◆ TASK ITEM
Your answer must be every line of the data that holds the string "crest".

◆ MATERIALS PROVIDED
----------------------------------------

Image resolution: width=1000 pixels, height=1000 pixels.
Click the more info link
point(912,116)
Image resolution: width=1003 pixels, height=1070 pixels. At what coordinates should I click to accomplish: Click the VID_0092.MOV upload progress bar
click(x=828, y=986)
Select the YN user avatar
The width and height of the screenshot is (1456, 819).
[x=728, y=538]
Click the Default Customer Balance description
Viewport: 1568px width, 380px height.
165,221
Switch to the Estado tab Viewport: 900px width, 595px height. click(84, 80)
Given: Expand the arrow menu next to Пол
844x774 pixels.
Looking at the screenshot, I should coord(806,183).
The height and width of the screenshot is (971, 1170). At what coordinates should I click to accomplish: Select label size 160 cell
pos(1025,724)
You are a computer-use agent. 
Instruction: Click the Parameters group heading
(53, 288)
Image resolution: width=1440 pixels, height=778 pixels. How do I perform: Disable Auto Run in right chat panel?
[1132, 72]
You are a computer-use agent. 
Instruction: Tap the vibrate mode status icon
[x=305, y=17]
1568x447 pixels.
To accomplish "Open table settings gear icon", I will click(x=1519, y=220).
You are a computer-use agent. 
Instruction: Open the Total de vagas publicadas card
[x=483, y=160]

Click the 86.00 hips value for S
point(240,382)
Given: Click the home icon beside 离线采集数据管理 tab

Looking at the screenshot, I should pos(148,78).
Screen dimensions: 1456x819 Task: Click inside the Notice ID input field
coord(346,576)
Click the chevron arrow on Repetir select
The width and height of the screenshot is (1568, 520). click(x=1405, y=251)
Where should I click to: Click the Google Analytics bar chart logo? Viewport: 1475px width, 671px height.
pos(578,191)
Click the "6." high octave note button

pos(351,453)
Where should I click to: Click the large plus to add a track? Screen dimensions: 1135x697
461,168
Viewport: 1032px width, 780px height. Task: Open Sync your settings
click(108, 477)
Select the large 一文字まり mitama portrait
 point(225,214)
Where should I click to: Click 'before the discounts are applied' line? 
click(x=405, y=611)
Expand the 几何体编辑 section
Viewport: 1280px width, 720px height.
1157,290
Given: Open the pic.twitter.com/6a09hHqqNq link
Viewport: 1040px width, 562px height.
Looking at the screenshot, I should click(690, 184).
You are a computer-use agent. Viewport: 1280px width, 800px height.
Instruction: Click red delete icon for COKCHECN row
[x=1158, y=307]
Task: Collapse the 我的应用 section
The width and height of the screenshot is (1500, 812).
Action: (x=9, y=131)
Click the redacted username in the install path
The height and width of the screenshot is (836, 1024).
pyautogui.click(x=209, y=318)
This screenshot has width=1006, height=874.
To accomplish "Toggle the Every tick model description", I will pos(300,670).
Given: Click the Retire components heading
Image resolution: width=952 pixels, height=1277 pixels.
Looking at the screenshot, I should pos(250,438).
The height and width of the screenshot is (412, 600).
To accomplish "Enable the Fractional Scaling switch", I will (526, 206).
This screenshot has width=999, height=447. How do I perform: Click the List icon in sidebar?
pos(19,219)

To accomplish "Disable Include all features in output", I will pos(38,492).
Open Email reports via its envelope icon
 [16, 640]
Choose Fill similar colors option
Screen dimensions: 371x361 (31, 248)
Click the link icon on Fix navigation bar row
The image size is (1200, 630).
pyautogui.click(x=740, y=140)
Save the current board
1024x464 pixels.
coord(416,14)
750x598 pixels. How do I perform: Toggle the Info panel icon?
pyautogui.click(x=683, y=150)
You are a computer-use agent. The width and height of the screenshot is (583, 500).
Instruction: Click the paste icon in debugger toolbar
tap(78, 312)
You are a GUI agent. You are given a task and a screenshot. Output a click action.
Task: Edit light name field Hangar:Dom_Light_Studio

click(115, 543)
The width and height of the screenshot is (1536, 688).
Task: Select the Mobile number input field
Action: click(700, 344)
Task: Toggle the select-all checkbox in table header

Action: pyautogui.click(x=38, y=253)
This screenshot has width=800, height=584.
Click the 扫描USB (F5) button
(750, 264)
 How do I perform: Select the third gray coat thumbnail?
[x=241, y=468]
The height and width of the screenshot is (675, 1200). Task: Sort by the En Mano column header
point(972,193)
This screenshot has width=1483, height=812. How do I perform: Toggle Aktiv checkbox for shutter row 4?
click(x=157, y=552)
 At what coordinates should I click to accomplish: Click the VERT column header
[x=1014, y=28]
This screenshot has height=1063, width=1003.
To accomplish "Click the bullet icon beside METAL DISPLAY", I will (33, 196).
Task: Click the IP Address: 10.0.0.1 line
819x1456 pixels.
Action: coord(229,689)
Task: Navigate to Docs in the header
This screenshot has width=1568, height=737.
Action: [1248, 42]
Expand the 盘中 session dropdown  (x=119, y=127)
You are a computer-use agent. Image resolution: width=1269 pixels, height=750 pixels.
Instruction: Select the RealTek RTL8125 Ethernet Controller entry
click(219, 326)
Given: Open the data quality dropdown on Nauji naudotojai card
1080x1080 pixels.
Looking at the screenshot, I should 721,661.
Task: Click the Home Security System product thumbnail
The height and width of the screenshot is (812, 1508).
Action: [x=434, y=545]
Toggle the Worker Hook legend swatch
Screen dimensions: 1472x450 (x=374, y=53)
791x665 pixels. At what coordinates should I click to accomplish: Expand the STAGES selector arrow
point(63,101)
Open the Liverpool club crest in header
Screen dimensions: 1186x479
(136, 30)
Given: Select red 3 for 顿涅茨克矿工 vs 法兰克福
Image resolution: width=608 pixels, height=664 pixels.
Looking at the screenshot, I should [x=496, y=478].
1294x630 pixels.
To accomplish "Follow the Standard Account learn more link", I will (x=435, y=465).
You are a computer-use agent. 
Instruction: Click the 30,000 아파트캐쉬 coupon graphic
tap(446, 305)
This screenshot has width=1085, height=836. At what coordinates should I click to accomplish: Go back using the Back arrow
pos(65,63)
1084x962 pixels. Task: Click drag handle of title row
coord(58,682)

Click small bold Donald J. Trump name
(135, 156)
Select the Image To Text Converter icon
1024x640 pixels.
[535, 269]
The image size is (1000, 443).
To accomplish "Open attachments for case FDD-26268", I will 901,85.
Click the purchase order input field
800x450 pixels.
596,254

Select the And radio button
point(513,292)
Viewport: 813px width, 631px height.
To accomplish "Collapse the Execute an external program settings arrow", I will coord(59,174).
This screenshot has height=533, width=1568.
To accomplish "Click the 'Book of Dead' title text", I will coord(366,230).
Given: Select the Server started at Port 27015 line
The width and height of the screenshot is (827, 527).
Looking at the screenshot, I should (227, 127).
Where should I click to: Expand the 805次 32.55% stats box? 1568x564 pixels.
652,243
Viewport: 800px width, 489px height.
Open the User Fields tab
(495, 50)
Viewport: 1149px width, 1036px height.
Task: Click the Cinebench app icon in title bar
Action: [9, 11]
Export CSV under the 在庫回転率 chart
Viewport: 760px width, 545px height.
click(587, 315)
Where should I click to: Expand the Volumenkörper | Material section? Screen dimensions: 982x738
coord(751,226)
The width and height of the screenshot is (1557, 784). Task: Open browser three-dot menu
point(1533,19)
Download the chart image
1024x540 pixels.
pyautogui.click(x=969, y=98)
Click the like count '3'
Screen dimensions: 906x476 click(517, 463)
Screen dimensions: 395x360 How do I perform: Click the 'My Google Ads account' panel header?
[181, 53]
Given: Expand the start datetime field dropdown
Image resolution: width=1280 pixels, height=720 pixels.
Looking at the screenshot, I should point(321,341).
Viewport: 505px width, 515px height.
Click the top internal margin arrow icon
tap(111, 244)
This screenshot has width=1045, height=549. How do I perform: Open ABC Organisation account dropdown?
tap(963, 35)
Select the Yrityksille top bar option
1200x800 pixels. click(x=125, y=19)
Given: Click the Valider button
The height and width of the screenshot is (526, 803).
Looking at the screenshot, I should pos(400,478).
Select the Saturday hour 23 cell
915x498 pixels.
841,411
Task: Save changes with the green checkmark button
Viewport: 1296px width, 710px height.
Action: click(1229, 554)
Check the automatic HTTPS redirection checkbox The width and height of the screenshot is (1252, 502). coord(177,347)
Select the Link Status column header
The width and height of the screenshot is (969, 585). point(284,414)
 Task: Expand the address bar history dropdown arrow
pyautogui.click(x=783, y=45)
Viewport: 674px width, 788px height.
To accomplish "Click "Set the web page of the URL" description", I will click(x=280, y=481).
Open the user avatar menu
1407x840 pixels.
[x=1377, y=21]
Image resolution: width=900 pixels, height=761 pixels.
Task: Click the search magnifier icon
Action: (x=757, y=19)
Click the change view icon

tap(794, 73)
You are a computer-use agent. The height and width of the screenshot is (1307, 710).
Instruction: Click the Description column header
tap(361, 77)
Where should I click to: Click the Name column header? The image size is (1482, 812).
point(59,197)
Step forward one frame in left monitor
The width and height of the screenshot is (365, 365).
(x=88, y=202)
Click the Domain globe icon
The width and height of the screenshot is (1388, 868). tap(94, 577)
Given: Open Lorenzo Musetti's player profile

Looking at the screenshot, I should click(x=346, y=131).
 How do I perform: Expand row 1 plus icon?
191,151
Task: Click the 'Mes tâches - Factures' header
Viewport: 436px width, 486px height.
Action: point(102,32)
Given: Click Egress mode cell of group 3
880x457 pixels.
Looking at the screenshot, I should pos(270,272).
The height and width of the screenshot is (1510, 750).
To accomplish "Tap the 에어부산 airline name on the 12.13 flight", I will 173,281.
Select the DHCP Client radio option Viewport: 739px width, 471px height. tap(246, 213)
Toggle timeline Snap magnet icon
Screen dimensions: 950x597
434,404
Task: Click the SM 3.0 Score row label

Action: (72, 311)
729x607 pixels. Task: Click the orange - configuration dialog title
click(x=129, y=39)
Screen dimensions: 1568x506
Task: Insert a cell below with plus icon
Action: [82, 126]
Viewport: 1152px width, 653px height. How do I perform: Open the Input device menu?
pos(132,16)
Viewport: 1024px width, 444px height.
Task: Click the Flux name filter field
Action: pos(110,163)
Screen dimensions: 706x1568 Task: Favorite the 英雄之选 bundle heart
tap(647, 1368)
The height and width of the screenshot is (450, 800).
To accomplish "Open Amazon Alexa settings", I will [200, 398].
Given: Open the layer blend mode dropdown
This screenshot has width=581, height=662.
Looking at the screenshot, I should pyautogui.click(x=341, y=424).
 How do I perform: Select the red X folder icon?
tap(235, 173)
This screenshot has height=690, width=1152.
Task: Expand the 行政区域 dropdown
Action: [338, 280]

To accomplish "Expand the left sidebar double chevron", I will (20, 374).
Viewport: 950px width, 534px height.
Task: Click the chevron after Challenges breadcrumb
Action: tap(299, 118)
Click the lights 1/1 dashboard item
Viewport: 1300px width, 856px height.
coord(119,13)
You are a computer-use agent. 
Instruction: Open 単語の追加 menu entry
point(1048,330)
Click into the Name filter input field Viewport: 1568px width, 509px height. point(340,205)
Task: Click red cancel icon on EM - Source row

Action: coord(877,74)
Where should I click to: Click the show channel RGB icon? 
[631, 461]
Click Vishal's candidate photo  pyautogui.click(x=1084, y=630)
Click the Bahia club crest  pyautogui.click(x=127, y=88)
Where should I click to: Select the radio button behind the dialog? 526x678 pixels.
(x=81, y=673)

----------------------------------------

◆ REPLY
Open the Liverpool club crest in header
Click the Bahia club crest  pyautogui.click(x=127, y=88)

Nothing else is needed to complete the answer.